2. **Test with sample messages:**
   - Use `tb sql` to test JSONPath expressions with sample data
   - Verify date/time formats can be parsed correctly
   - Check numeric formats and precision

3. **Handle data quality issues:**
   - Use nullable types for fields that may be missing: `Nullable(String)`
   - Provide default values: `json:$.field DEFAULT 0`
   - Use type conversion functions if needed: `toDateTime(JSONExtractString(data, 'timestamp'))`

4. **Inspect quarantined data:**
   - Regularly check Quarantine Data Source for patterns
   - Identify common data quality issues
   - Update schema or data producers to fix root causes

For detailed schema management guidance, see the [schema management guide](guides/schema-management).
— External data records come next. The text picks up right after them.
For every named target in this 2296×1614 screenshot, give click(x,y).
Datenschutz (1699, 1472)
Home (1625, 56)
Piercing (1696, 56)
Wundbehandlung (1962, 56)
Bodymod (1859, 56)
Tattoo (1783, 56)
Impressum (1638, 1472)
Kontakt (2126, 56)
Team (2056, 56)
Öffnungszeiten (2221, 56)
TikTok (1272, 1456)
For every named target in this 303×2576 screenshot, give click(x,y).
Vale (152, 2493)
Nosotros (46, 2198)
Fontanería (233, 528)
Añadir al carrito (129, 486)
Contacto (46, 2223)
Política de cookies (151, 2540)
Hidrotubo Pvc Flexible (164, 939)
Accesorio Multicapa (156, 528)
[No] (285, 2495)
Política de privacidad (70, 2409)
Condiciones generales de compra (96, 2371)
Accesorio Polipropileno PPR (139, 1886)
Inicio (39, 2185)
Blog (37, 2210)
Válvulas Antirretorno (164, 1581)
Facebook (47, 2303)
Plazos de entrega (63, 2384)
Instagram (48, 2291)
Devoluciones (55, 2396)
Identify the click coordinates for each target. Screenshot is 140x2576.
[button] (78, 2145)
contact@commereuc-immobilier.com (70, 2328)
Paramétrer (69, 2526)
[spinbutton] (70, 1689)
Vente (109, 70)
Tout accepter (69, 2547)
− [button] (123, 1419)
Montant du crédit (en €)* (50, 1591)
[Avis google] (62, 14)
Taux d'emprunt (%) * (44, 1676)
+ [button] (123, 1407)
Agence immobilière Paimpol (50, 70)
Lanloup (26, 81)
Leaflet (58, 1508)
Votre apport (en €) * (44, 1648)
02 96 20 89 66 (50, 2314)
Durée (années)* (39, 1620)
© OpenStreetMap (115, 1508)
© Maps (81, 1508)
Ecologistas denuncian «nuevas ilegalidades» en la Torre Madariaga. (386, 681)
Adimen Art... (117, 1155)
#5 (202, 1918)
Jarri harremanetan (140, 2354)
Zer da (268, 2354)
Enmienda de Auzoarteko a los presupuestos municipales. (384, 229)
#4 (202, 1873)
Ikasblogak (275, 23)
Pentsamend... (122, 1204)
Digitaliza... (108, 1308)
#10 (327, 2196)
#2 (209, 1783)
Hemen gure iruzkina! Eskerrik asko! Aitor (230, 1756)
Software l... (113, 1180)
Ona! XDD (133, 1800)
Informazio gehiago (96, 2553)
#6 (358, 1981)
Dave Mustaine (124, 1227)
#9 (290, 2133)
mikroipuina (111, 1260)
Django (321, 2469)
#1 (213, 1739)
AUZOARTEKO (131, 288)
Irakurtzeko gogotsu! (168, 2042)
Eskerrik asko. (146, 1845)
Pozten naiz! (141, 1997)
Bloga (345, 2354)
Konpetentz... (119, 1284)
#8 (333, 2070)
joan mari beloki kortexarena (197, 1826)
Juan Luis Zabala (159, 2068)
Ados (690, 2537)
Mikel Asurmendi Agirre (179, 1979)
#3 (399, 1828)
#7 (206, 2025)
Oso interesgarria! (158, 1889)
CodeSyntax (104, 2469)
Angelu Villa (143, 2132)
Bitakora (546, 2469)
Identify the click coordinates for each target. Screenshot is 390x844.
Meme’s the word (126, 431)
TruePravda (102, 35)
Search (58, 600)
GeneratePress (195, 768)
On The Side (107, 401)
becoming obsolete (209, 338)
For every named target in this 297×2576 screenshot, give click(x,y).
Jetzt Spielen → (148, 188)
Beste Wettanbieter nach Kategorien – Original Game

### Error: Materialized View errors

**Symptoms:**
- Warnings in `kafka_ops_log` mentioning Materialized View errors
- Data ingested but Materialized Views not updating
- Errors in Materialized View queries
- Errors in Materialized View queries affecting ingestion

**Root causes:**
1. Materialized View query errors
2. Schema changes breaking Materialized View queries
3. Resource constraints (memory, CPU)
4. Circular dependencies between Materialized Views

**Solutions:**
1. **Check Materialized View queries:**
   - Review Materialized View pipe definitions
   - Test Materialized View queries independently
   - Verify queries work with the current Data Source schema

2. **Monitor Materialized View impact:**
   - Monitor overall ingestion throughput in `kafka_ops_log` to see if Materialized Views are slowing down ingestion
   - Check for errors in Materialized View queries that may be blocking ingestion
   - Review Materialized View query complexity and execution time

3. **Optimize Materialized View queries:**
   - Simplify complex aggregations
   - Add appropriate filters to reduce data volume
   - Consider breaking complex Materialized Views into multiple steps

4. **Handle schema evolution:**
   - Update Materialized View queries when Data Source schema changes
   - Test Materialized View changes in development first
   - Use `FORWARD_QUERY` to provide default values for new columns

## Data Source operation errors

These errors occur during the data ingestion phase and are logged in `datasources_ops_log`. They represent problems that happen during actual data processing, even when the Kafka connection itself might be working.

### Error: Unknown topic or partition

**Error message:**
- "KafkaError[UNKNOWN_TOPIC_OR_PART]: Broker: Unknown topic or partition"

**Symptoms:**
- Errors in `datasources_ops_log` with "Unknown topic or partition"
- No messages being ingested
- Topic name errors

**Root causes:**
1. Topic doesn't exist in Kafka cluster
2. Topic was deleted
3. Topic name typo in configuration
4. Topic retention policies caused data deletion

**Solutions:**
1. **Verify topic exists:**
   - Check your Kafka cluster to confirm the topic exists
   - Use Kafka tools: `kafka-topics.sh --list --bootstrap-server <server>`
   - Verify topic name matches exactly (case-sensitive)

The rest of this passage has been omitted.